Разговоры эти коробили. Святое и бытовое в моем сознании никак не соотносилось, тон женщины казался вульгарным. Как можно не верить в прекрасные чувства и отношения? Целостность веры — защита.
Первой на эту целостность покусилась Лили.
Она не нравилась моим подругам. По-иному, чем Роксана, но так же категорически. Ей ставили в укор практичность, предприимчивость. Но я не забывала ее доброты при первом посещении нашей семьи и была к ней по-настоящему привязана. Для меня она оставалась доброй феей.
У нее был любопытный дом. Свою большую комнату она попеременно превращала в две или три, выгораживая спальню для детей, для себя и уголок гостиной. Талантливая, с отменным вкусом, неистощимая в выдумке, она могла покрасить стены в интенсивный синий цвет, потолок — в кремовый, а через некоторое время оклеить эту же комнату имитирующими дворцовый штоф обоями.

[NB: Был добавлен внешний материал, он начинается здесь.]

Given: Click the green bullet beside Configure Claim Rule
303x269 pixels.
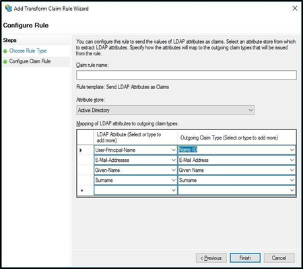Looking at the screenshot, I should click(5, 61).
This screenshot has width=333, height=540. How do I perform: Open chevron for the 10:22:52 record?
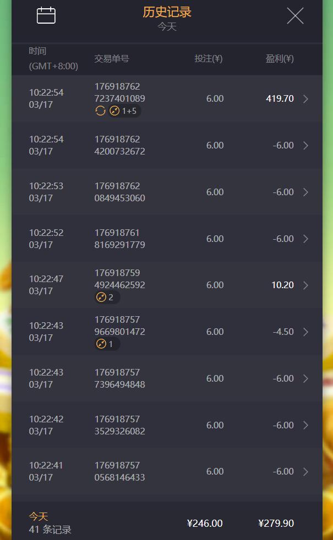(305, 239)
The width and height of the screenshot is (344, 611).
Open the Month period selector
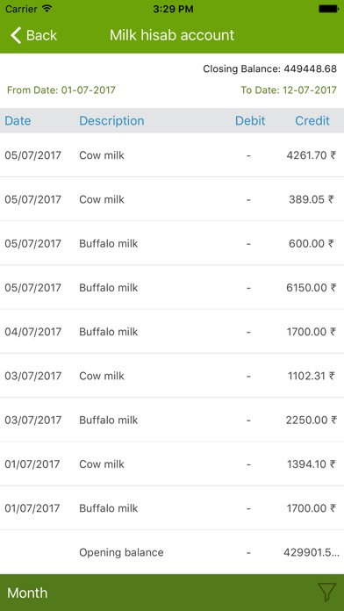[x=27, y=593]
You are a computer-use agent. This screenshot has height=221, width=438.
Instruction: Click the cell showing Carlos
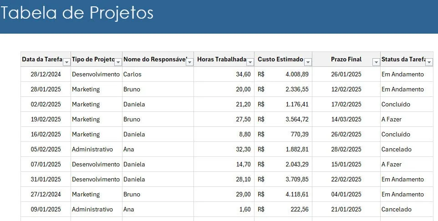point(158,74)
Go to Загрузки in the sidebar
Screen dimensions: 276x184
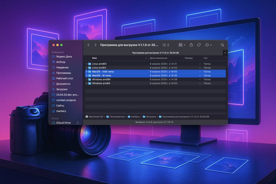[62, 89]
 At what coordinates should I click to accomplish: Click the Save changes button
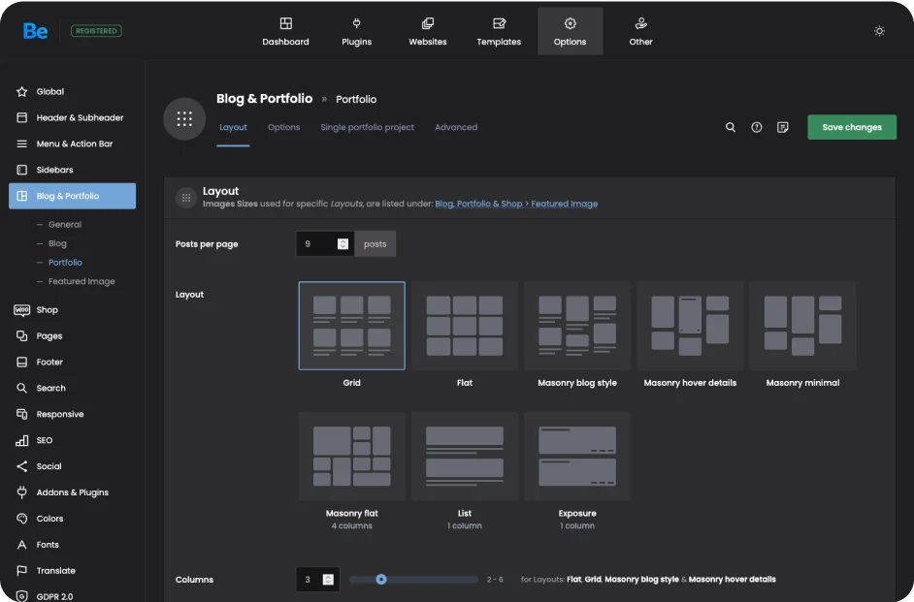[x=852, y=127]
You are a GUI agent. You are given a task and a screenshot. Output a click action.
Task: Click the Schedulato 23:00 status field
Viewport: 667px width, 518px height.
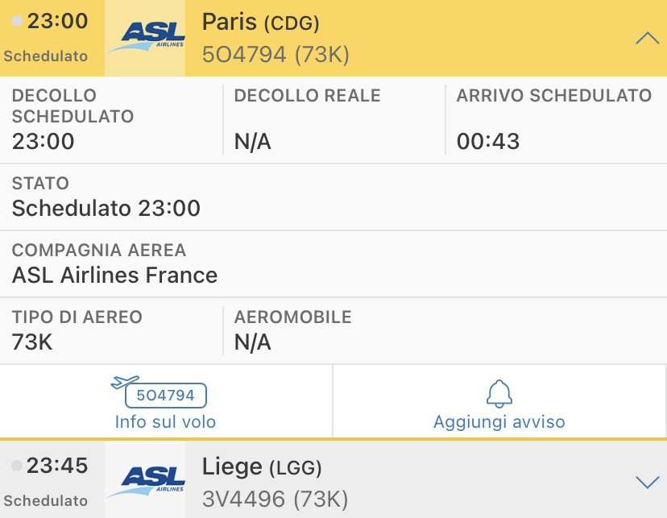tap(106, 209)
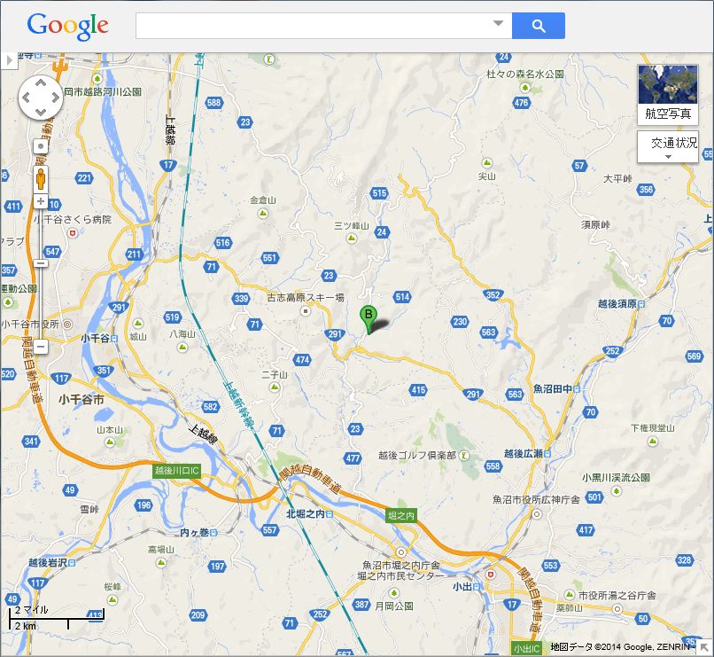Select the Street View pegman icon
Image resolution: width=714 pixels, height=657 pixels.
[x=41, y=178]
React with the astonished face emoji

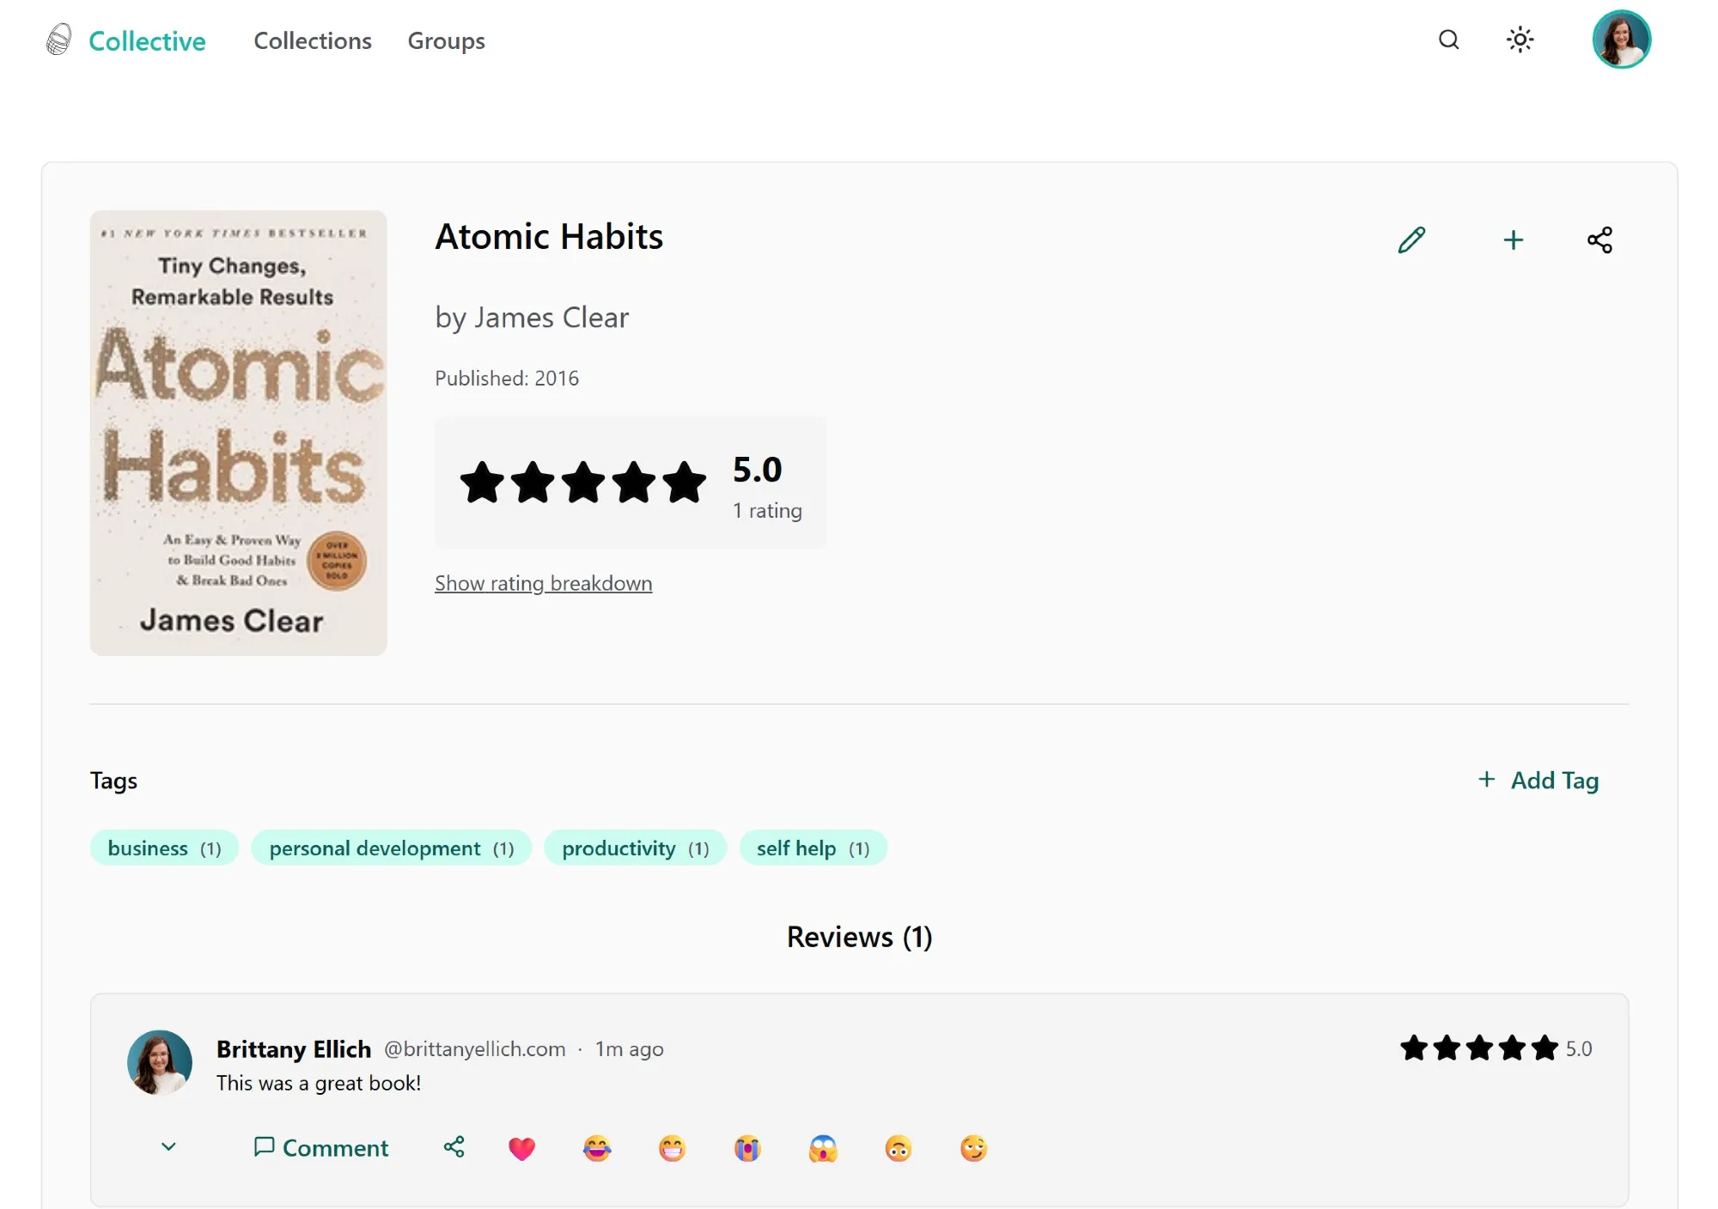point(824,1148)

Сочиняла себе экстравагантные туалеты. Была гостеприимна. Любила музыку. С игривым задором посвящала в секрет того, что она «из рода Малюты Скуратова». Но вот пришло испытание. Не справляясь с частными заказами, она время от времени просила ей помочь. Один из свиты молодых людей напрашивался мне в помощники и попутчики. И мы привыкли, что Лева натягивает нам шелк, а мы с нею быстро, в четыре руки рисуем. В один из воскресных дней во время работы Лили воскликнула в истоме:
— Ах, Тамарейшен, скажите мне что-нибудь! Уловив счастливое состояние ее духа, с намерением поддержать его, я заговорно начала:
— А мы вас любим. Я люблю. Лева любит… Лева грубо оборвал меня:
— Кто вас просил? Что вы наделали?
В первую секунду я опешила, а в следующую поняла: не знаю что, но что-то скверное. Рванулась бежать из комнаты, но Лили, опередив меня, повернула в двери ключ.
— Нет, нет, Тамарочка, останьтесь, не уходите. Вы должны понять нас и простить. Вы на десять голов выше и чище нас, но мы любим друг друга.